A Roller Skating Palace for Its Era

It was the place to see and been seen

Tiffany’s Skate Inn was a roller skating rink which opened in 1968 and was located at W. 708 Boone Avenue in Spokane. It was across the street from the old Coliseum where the Spokane Arena is now. Dennis King, Sr., acquired and operated the rink in Spokane as well as the Tiffany’s rinks in Kent and Puyallup. They were all very modern for the era in which they were built. The name Tiffany’s came from the original builder’s newborn baby girl.

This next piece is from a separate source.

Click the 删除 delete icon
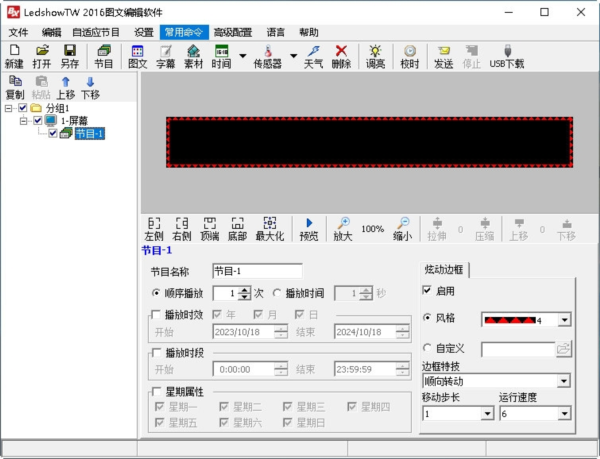 tap(341, 55)
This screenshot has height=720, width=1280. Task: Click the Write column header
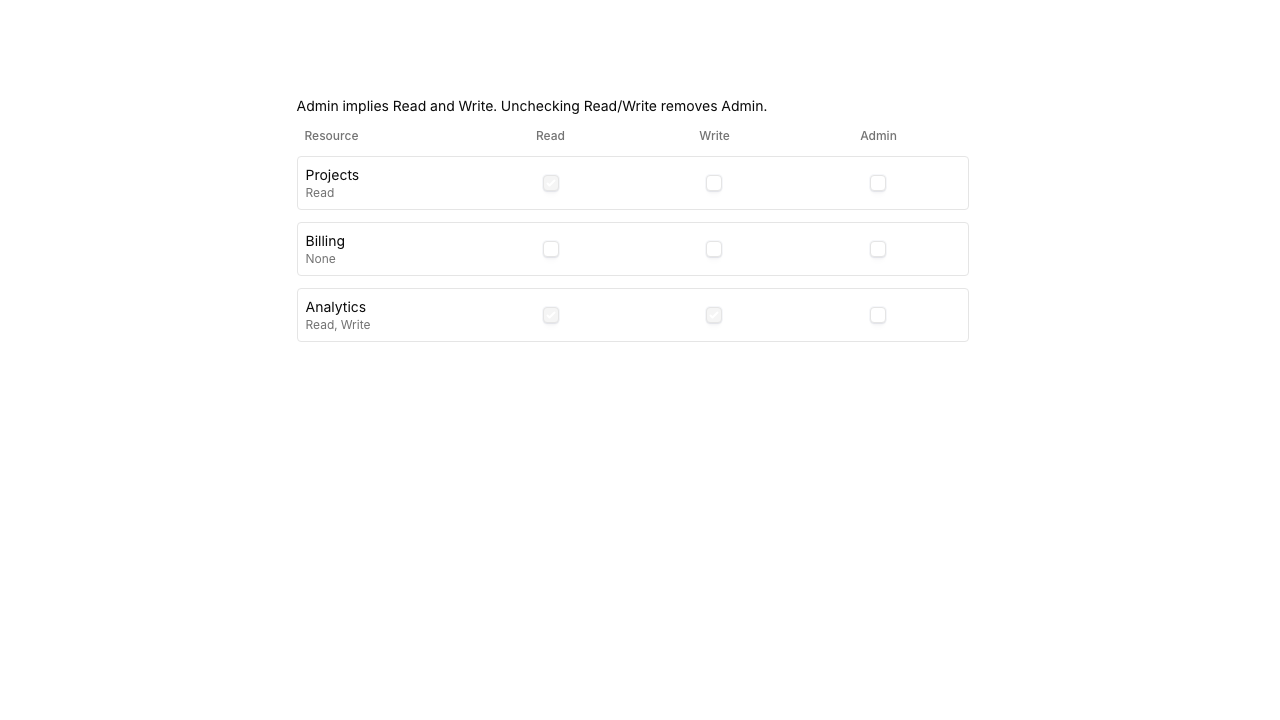[714, 136]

The roller skate was invented in the 1700s, but did not become popular until the 20th century. Its peak popularity came in the 1970’s, when recreational roller skating was one of the most popular American pastimes. With the help of disco and the newly invented polyurethane wheel, skating dominated cities all over the nation. Skating rinks were great for birthday parties, date nights, and community gathering places.

Tiffany’s had tall, soaring ceilings with large glass windows all around which made it feel bright, open, and airy. There was a glass ball in the center of the ceiling with lights that would twinkle and illuminate colors on the floor and walls when the lights were turned down. The rink had a stage that was used for community events such as rock concerts and March of Dimes telethons.

It had the largest hardwood floor of Tiffany’s rinks and was built at a cost of $340,000. The wood floor was built with a bit of a bounce to it which helped when skaters fell. Today’s rink floors are made of plastic which while lower in cost to build and maintain are less forgiving when one falls. The floor was 100 x 200 feet in size and was as large as the Oaks Park Roller Rink in Portland. The sound system was state of the art at the time for clarity and depth to accommodate all types of music and events.

Whether skaters went for fun and recreation with the “all skates”, “couples skates”, and the “Hokey Pokey” to name a few at the skating sessions; or for regular after-hours practices for speed, artistic (freestyle and figures), and dance skating, there were activities for all levels and interests at the rink.

The rink closed in 1975 but is fondly remembered by numerous Spokanites.